Extracted records
··········

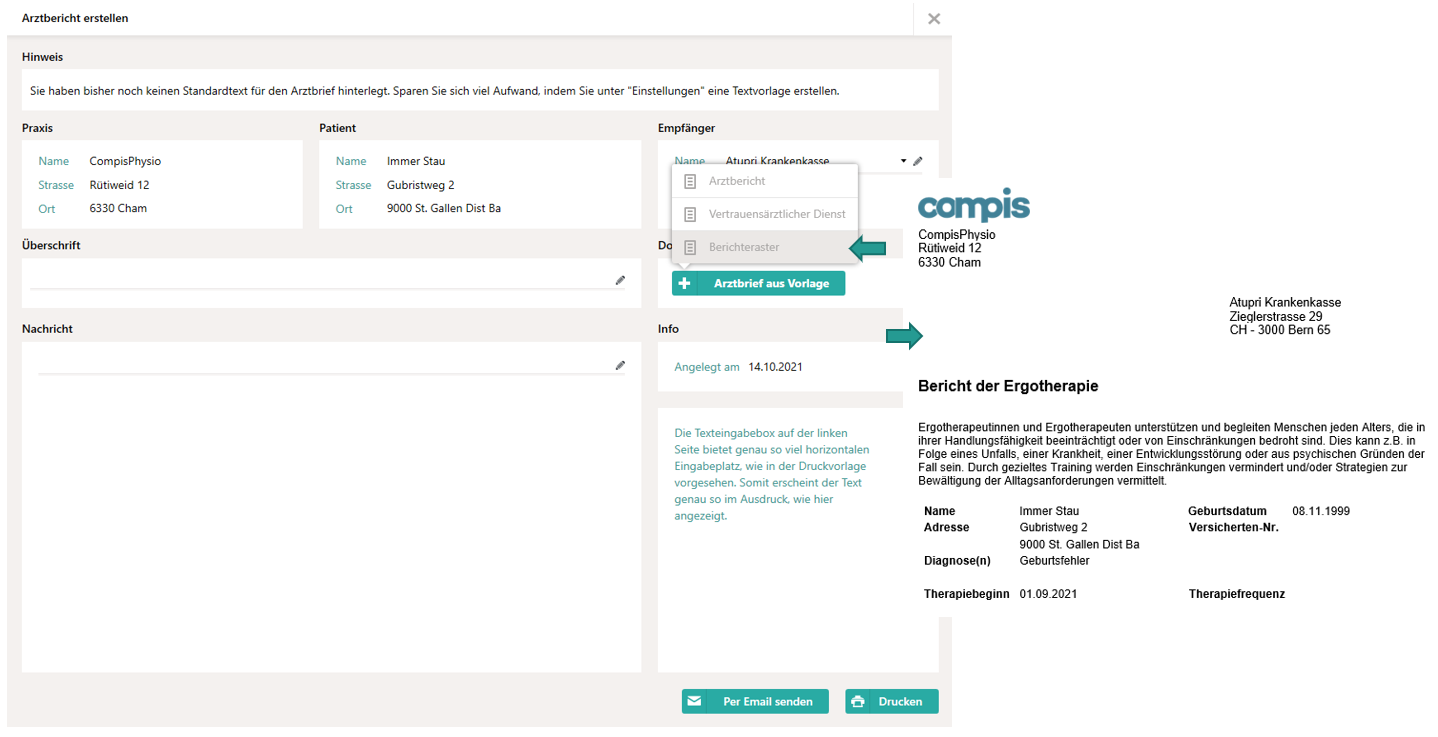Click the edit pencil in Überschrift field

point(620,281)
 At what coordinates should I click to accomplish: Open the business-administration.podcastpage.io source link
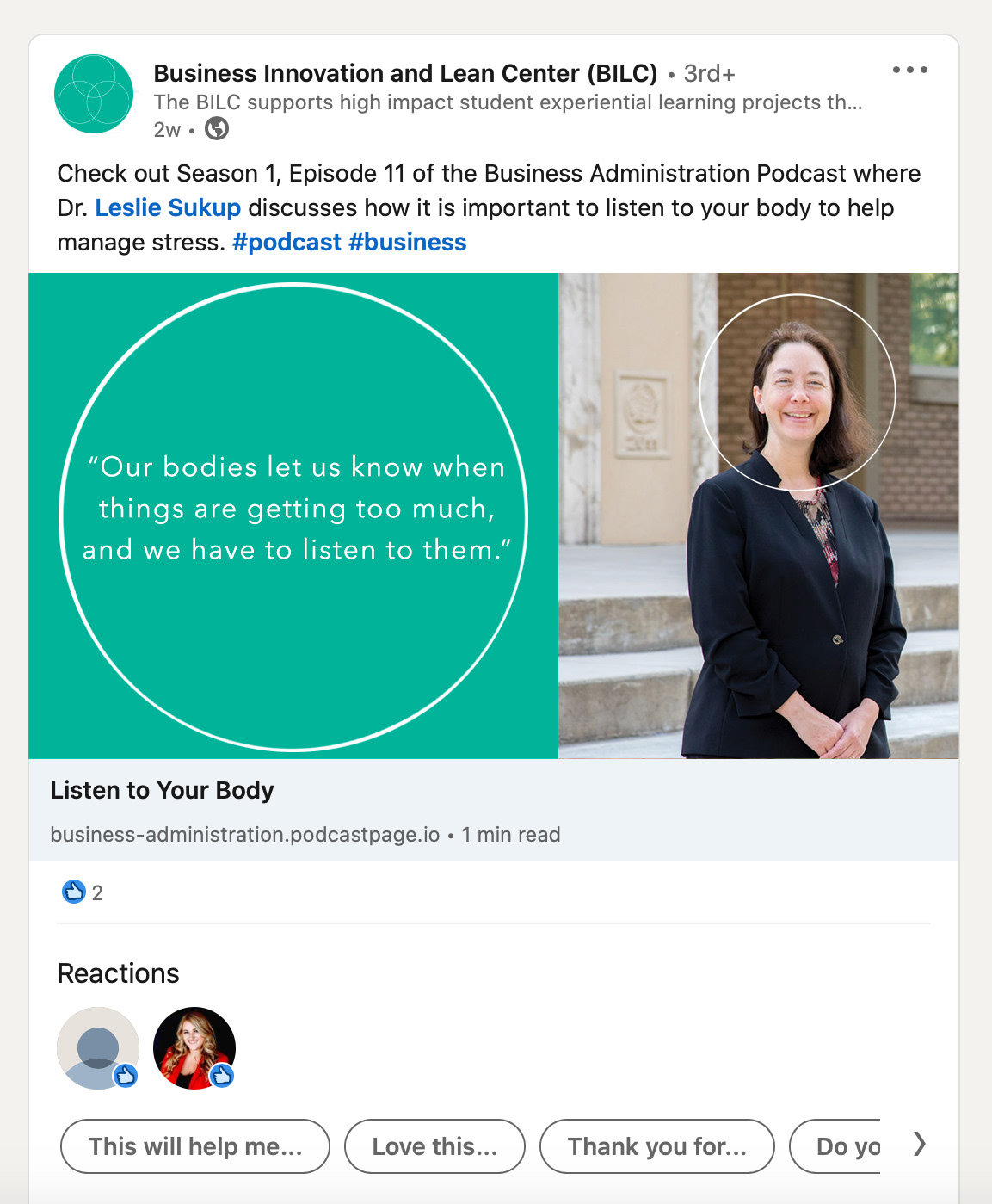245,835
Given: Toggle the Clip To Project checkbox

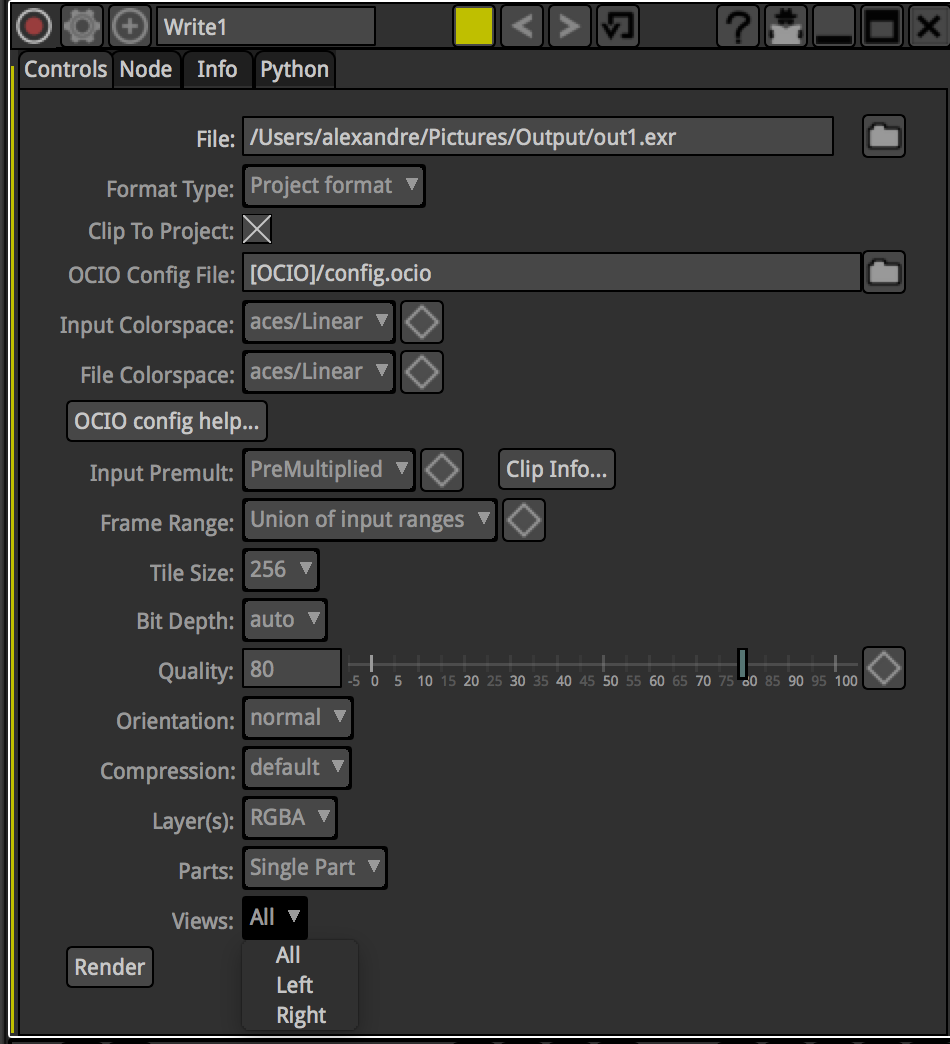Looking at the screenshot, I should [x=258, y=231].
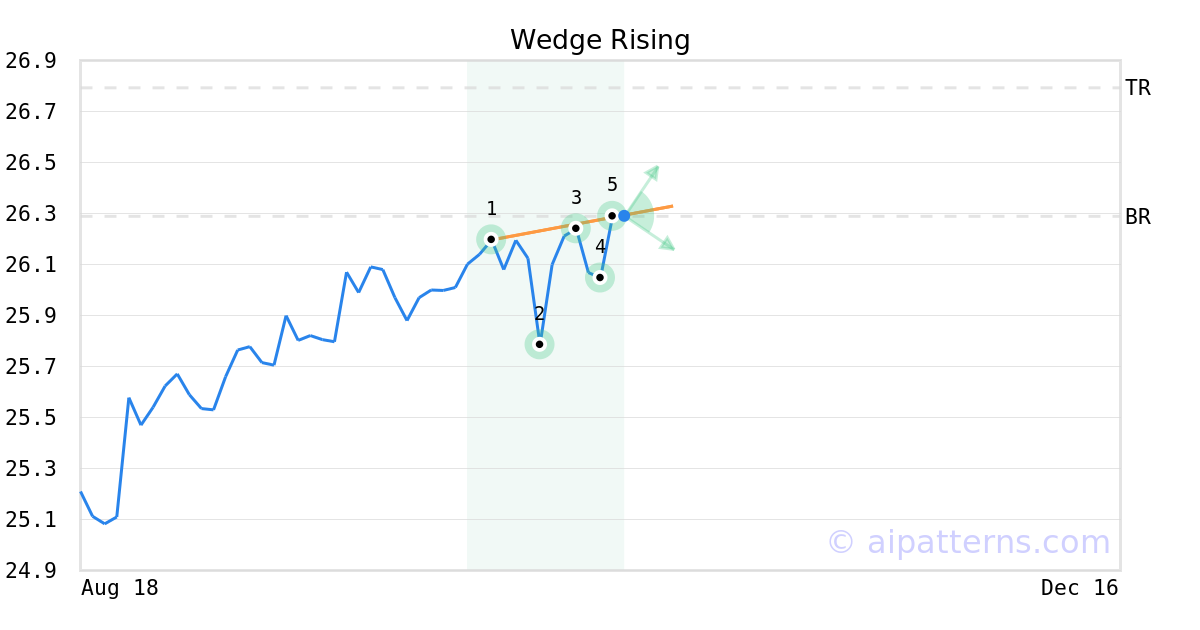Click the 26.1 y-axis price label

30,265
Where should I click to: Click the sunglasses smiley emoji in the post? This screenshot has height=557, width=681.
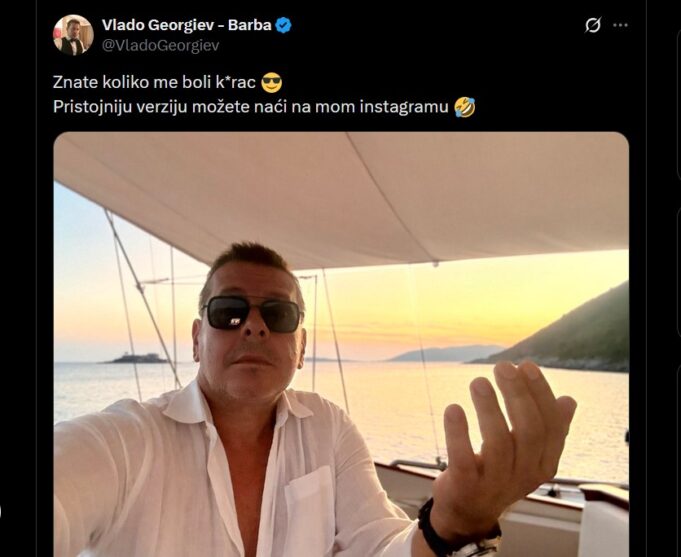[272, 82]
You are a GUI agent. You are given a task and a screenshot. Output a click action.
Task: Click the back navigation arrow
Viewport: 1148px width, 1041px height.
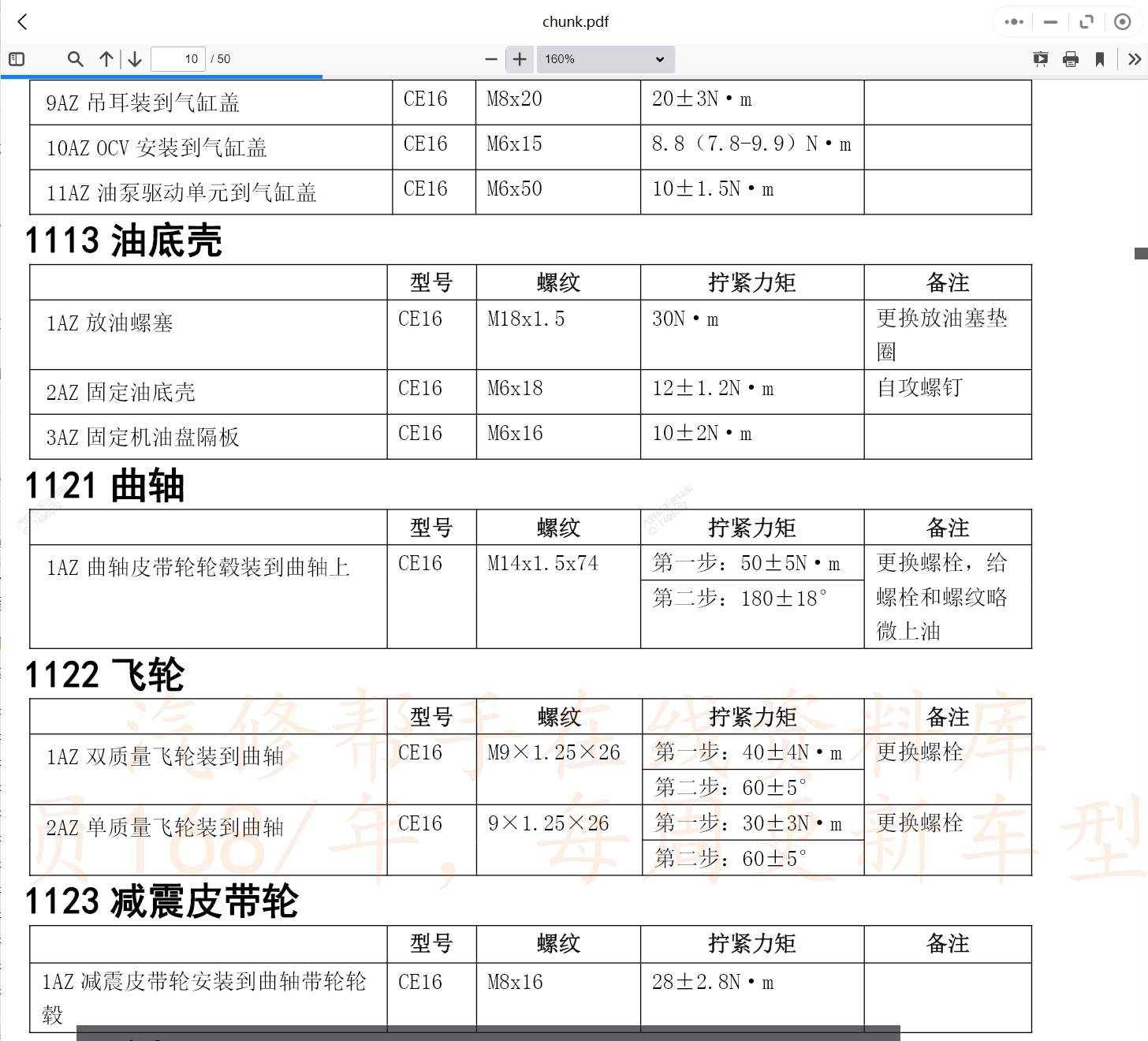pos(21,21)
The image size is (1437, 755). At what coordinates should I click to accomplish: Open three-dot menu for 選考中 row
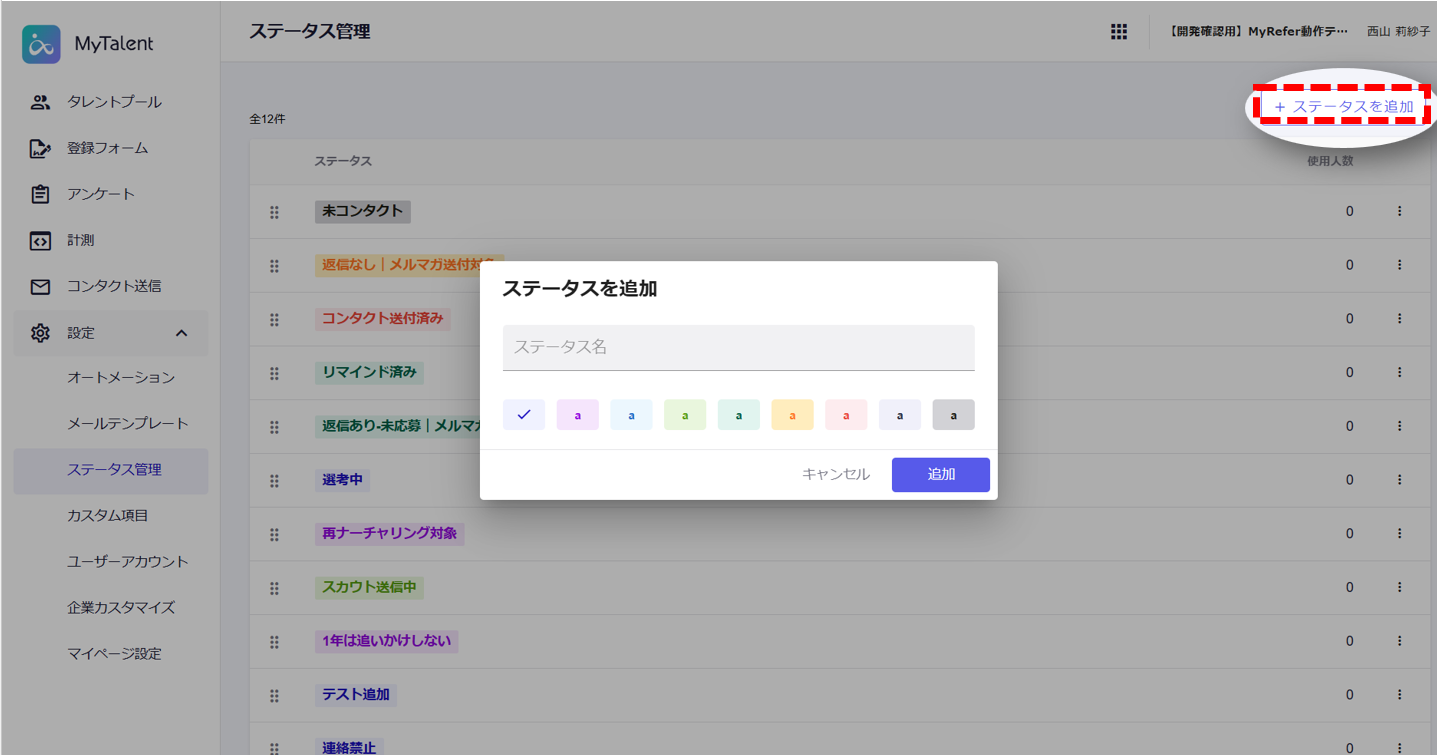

··········

WORK INSTRUCTION:
All lines from the one holding "Viewport: 1148px width, 1041px height." through the last line of the records need to be copied exactly, both ends included, and the pictures left behind.

ANSWER BELOW:
Viewport: 1148px width, 1041px height.
pos(21,21)
The image size is (1437, 755). At what coordinates should I click to accomplish: Open three-dot menu for 選考中 row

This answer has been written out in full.